## DATA FOR THIS EXERCISE
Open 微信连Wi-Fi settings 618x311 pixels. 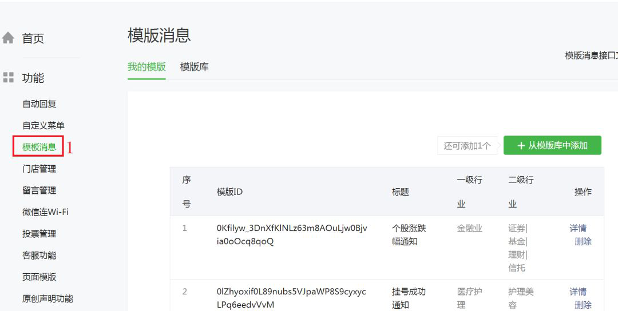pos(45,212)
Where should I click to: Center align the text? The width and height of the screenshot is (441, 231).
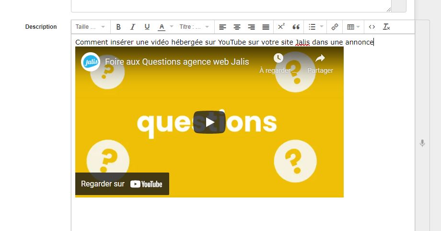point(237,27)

...

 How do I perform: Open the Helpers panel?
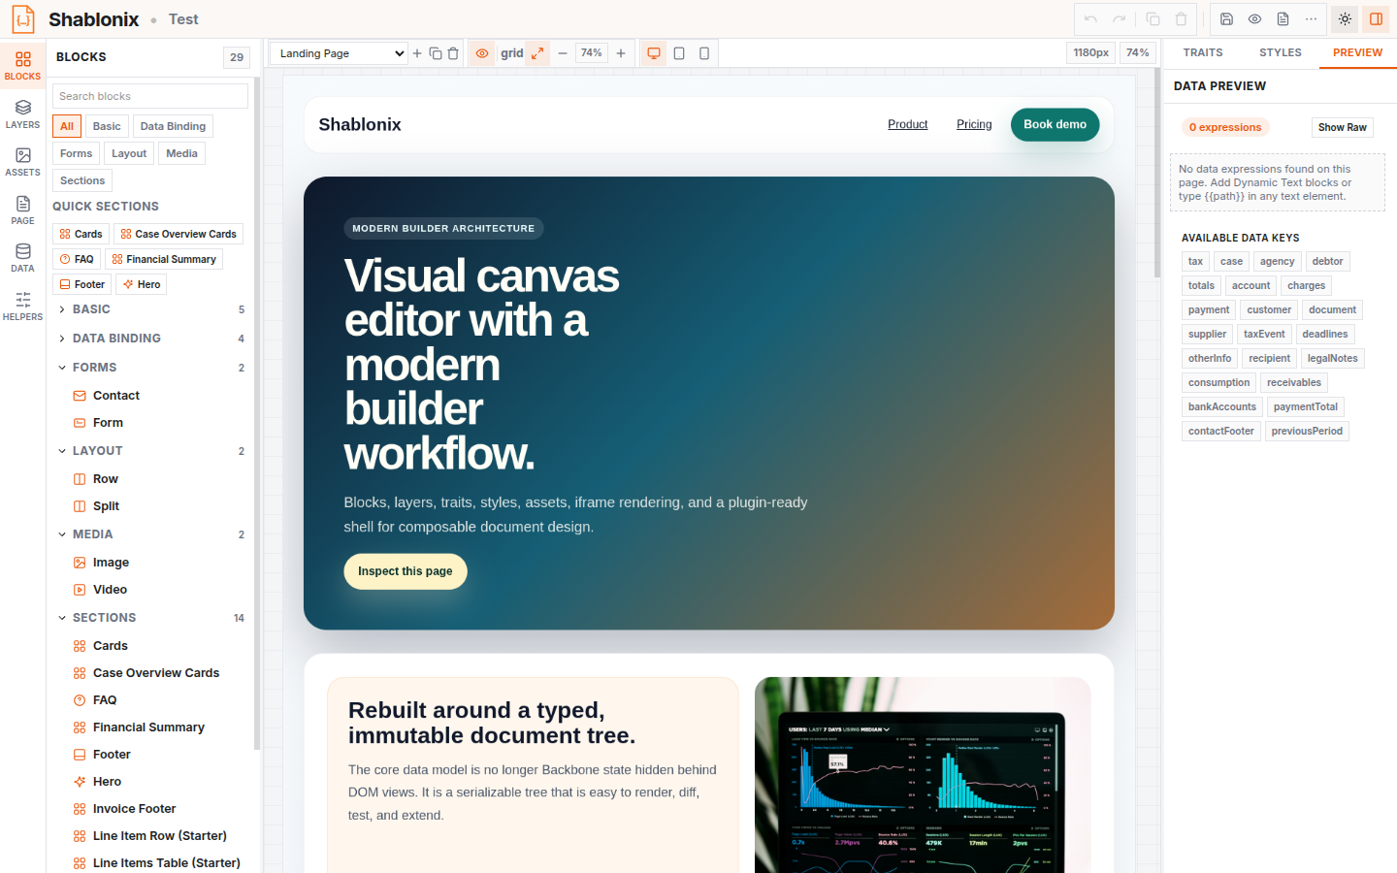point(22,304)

## WHAT THIS TASK INVOLVES
Scale the entries between the lines holding "Where should I" and "point(237,27)", inclusive, and return only those lines in full, requests included. Multiply every coordinate in the answers by 0.55, round each result to a whole number with halves going up, and leave the pictures out.

## OUTPUT FOR THIS EXERCISE
Where should I click to: Center align the text? The width and height of the screenshot is (441, 231).
point(130,15)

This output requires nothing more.